First Lady Casey DeSantis framed the commission as part of a broader effort to provide more transparency to families about nutrition and pharmaceuticals and to expand parents’ authority to make medical decisions for minor children. "You have the right to know what is being put in [your children]," she said, describing plans to examine food ingredients, chronic disease prevention and alternative health approaches. Lieutenant Governor Jay Collins and Education Commissioner Stasi Kamutsis reiterated support for parental rights and said the commission will coordinate across agencies.

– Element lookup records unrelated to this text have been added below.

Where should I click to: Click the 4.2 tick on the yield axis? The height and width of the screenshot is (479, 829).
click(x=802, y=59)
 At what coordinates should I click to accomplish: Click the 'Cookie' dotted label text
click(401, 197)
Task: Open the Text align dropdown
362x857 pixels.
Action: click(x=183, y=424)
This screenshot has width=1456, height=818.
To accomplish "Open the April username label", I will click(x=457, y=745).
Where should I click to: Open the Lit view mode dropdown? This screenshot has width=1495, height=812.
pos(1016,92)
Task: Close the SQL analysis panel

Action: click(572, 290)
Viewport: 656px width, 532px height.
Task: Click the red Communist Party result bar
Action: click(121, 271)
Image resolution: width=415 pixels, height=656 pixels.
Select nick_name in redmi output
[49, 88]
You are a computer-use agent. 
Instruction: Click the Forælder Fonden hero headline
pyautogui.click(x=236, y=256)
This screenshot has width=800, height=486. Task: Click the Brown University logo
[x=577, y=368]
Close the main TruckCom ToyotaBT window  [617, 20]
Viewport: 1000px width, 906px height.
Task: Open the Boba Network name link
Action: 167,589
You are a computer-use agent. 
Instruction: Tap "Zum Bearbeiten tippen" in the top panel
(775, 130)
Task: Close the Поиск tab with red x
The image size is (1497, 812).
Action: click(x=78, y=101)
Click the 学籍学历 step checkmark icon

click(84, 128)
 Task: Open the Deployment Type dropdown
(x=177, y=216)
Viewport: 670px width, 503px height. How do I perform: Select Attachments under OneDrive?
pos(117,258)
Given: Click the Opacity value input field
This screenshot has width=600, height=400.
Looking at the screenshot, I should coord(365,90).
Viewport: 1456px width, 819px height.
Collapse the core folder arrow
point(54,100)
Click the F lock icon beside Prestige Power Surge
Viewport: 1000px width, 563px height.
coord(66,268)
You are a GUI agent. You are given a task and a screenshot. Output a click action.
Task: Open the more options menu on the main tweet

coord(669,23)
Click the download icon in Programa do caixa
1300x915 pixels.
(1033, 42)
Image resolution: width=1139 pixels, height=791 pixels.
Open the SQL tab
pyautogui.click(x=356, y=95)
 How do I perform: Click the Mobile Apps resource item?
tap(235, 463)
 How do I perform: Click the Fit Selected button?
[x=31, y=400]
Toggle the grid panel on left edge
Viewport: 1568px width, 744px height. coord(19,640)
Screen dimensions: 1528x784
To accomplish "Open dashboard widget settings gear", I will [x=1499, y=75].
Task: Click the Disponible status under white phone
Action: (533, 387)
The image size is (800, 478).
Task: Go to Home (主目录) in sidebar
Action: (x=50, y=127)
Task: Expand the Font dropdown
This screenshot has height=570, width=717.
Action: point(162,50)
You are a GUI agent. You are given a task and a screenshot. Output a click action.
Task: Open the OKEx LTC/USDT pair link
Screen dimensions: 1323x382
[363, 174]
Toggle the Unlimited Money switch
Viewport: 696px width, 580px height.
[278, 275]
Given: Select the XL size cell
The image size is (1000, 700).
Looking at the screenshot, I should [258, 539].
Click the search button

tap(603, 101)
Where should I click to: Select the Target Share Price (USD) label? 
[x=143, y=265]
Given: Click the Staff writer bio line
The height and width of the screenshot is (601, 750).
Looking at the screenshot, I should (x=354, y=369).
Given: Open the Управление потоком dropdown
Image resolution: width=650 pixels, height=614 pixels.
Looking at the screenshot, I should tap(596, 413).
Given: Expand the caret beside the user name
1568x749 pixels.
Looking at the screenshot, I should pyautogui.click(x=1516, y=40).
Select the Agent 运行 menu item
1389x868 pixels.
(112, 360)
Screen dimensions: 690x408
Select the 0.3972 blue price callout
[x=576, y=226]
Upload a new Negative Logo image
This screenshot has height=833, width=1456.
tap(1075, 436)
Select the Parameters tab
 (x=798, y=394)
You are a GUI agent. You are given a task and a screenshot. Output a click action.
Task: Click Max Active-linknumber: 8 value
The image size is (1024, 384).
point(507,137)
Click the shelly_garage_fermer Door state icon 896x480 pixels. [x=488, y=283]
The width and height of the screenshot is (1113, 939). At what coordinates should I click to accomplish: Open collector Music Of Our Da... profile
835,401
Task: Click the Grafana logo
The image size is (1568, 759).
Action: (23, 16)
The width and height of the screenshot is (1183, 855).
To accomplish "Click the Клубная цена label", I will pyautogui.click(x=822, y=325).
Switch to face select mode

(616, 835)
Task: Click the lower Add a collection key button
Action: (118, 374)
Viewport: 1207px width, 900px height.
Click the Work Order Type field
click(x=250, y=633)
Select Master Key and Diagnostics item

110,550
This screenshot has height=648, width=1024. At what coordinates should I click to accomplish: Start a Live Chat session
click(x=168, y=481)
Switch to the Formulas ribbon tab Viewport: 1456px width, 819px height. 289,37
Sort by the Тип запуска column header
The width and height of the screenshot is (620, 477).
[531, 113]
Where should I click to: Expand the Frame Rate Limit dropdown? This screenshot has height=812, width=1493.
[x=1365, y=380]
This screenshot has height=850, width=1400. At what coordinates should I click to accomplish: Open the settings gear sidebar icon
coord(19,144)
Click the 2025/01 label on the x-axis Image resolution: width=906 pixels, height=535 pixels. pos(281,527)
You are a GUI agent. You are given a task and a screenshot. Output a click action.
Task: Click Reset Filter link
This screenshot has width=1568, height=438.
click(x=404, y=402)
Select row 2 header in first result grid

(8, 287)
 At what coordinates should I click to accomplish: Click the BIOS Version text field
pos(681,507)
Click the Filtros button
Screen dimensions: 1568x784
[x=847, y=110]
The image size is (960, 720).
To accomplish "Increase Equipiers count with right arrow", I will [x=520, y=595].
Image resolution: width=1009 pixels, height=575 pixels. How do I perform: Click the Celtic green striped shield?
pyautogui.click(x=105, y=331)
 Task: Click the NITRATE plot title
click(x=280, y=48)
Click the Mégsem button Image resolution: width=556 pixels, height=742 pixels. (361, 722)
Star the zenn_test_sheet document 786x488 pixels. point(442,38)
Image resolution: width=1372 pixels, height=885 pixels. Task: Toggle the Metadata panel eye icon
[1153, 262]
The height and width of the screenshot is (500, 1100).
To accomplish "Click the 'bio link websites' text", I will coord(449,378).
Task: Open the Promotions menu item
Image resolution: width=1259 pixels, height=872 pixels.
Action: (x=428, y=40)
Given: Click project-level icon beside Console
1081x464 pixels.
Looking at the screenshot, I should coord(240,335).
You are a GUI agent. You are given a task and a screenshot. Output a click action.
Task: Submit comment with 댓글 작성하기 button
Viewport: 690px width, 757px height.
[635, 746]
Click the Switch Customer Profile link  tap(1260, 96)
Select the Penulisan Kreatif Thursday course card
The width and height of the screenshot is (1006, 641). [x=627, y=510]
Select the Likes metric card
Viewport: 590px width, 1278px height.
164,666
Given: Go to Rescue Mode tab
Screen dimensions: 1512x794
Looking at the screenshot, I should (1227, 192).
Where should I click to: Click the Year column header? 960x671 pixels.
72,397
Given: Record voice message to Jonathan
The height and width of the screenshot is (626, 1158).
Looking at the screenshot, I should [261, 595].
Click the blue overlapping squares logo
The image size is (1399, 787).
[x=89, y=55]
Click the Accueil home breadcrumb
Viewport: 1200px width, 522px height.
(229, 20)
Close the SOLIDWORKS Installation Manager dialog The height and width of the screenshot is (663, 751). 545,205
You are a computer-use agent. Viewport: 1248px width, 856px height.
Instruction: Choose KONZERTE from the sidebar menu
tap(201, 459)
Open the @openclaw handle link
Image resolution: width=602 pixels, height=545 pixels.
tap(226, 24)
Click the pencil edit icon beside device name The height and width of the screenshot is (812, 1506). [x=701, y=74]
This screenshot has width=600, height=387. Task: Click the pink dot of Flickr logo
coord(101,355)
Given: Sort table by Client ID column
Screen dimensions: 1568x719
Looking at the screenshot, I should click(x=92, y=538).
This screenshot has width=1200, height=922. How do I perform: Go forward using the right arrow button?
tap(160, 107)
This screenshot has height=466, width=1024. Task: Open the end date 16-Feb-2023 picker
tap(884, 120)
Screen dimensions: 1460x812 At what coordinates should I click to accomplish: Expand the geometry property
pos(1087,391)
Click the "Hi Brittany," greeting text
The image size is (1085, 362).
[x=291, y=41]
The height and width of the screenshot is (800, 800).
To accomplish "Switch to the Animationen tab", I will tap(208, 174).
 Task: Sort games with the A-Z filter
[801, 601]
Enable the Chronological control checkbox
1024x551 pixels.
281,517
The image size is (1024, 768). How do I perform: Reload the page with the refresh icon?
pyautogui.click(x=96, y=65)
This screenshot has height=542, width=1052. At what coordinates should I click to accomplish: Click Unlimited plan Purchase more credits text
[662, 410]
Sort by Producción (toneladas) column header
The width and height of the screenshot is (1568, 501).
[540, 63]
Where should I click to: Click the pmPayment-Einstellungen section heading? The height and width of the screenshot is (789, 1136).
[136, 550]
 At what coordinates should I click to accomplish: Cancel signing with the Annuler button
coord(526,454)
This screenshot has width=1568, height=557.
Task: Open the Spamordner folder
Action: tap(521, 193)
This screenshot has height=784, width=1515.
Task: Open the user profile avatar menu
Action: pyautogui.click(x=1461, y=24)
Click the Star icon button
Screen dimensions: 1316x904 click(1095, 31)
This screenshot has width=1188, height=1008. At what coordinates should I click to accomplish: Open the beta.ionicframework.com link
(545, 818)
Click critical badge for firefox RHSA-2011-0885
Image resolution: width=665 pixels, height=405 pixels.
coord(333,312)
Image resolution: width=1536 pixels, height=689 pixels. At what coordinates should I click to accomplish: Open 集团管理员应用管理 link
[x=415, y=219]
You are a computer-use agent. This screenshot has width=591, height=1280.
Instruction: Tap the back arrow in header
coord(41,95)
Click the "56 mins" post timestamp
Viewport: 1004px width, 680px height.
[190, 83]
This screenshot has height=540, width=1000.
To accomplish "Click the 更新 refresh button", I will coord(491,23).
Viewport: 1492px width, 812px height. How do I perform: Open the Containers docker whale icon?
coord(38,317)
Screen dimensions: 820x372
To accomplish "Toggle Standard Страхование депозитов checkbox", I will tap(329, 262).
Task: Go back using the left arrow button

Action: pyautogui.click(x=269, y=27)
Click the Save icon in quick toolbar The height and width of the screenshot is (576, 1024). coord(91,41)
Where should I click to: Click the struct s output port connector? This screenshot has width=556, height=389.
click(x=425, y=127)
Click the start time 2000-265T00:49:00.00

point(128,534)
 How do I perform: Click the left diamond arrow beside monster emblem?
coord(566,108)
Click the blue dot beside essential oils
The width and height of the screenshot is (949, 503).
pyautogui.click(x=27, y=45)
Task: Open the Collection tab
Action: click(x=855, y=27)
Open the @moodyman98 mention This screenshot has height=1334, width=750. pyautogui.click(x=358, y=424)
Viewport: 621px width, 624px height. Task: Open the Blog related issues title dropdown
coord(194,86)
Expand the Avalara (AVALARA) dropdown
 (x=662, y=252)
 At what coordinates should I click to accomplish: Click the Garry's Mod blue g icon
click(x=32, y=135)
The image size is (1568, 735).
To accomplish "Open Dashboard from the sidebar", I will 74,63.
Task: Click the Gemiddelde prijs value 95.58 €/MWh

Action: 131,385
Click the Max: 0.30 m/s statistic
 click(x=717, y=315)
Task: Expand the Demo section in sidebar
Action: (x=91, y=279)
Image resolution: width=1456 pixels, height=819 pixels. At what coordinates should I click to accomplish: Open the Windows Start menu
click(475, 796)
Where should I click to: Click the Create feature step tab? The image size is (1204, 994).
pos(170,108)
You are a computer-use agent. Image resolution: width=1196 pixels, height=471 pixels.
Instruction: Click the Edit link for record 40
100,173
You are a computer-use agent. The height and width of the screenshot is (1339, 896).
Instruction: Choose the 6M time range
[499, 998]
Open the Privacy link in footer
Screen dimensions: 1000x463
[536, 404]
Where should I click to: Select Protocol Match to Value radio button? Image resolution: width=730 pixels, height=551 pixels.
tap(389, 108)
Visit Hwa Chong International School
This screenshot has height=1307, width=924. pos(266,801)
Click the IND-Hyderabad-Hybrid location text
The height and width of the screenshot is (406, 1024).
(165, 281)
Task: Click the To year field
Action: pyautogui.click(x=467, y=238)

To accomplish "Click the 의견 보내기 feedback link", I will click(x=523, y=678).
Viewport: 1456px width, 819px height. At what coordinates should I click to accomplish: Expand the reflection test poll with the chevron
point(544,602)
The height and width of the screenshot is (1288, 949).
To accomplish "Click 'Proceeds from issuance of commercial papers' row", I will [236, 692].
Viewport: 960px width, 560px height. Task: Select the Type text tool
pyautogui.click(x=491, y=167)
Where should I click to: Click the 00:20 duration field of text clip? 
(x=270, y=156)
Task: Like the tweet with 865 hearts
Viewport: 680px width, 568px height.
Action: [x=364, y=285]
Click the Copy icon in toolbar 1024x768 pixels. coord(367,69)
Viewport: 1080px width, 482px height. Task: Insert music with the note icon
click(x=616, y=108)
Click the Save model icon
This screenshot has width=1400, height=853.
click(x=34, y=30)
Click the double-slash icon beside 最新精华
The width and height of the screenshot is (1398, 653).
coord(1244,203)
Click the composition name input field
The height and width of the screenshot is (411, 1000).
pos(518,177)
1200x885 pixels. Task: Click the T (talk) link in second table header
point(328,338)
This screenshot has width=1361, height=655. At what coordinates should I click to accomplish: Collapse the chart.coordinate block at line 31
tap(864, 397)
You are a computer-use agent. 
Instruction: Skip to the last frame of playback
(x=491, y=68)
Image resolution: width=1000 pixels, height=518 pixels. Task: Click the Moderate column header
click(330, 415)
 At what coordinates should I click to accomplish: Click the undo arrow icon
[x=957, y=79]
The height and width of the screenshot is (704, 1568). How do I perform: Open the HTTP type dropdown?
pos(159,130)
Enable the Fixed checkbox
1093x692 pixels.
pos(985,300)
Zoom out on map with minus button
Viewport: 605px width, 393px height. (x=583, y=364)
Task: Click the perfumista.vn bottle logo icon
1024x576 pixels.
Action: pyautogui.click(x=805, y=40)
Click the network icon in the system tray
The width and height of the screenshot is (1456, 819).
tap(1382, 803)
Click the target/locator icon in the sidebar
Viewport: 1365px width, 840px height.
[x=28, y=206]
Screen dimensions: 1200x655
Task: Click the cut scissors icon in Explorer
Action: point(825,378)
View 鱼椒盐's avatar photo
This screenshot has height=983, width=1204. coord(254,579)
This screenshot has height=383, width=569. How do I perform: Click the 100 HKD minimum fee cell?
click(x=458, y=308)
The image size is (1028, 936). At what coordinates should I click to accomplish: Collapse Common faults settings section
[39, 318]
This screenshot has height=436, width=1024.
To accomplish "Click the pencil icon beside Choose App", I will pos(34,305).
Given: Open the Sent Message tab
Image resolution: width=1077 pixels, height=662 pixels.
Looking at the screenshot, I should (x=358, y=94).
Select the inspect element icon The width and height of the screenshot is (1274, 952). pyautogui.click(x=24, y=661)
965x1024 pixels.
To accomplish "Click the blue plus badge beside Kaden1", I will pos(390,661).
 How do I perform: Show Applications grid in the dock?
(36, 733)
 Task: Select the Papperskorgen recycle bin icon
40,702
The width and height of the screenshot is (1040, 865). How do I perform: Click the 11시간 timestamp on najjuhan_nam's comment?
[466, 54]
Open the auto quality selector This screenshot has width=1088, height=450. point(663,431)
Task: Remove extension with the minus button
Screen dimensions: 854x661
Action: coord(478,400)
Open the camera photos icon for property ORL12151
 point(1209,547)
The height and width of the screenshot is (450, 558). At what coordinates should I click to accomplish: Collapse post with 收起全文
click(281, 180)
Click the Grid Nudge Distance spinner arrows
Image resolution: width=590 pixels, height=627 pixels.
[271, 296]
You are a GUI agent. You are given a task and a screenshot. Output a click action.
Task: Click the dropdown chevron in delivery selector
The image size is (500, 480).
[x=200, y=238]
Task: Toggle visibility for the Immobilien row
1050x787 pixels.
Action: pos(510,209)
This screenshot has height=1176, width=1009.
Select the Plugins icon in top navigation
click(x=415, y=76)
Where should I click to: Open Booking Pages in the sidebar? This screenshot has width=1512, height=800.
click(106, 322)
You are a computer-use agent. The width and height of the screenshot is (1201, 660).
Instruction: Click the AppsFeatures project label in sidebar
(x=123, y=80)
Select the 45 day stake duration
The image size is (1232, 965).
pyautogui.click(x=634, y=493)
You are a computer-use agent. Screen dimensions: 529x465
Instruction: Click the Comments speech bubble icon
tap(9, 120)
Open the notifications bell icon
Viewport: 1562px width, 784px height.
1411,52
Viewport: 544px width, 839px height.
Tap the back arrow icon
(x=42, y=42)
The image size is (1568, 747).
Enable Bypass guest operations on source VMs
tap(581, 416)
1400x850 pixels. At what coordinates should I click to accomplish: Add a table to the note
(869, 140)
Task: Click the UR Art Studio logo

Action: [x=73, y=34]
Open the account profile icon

DeSantis and Ladapo tied the announcement to policies the governor enacted during the COVID-19 pandemic: opening schools for in-person instruction, banning vaccine passports, issuing an executive order restricting mask mandates in schools and pushing legislature-passed "Parents' Bill of Rights." DeSantis described those earlier actions as the foundation for the commission and said the state will seek to make some protections permanent through the legislature.
The governor and surgeon general framed the commission’s objectives broadly: increase transparency and accountability in health care, promote ‘‘clean, safe, and nutritious food,’’ address drivers of chronic disease and ‘‘restore trust in the medical profession and public health.’’ DeSantis said the group will prioritize reducing regulatory burdens he calls unnecessary and creating incentives for healthy living and market innovation.
The announcement did not include a legislative vote or an enacted statutory change; DeSantis and Ladapo described administrative steps the Department of Health can take and said they will work with the Florida Legislature on laws the agency cannot change by rule. DeSantis said the Department had previously used rulemaking to add certain immunization requirements and that those additions can be rolled back by the Department; he said he expects the Department to remove "a handful, maybe a half dozen" vaccines from agency rules.
The governor and the first lady described the initiative as statewide in scope and aimed at parents, students and families. DeSantis and other speakers repeatedly tied the commission’s work to their view that medical decisions should be made by individuals and families rather than by government or private-sector mandates. "Nobody in the state of Florida should ever have to choose between a job they need and a shot they don't want," DeSantis said, referencing earlier employment nondiscrimination protections his office supported.
DeSantis and Ladapo did not provide a legislative timetable or dollar amounts for the commission’s work. They described the commission as a working group that will produce recommendations to state leaders and agencies. The announcements prompted questions from reporters about whether the administration has consulted legislative leaders; DeSantis said the surgeon general would work with lawmakers and that some changes will require statutes.
The comments at this event are an administrative policy announcement and expressions of intent. Any formal repeal or statutory change to immunization law would require action by the Florida Legislature or a formal rulemaking record by the Department of Health.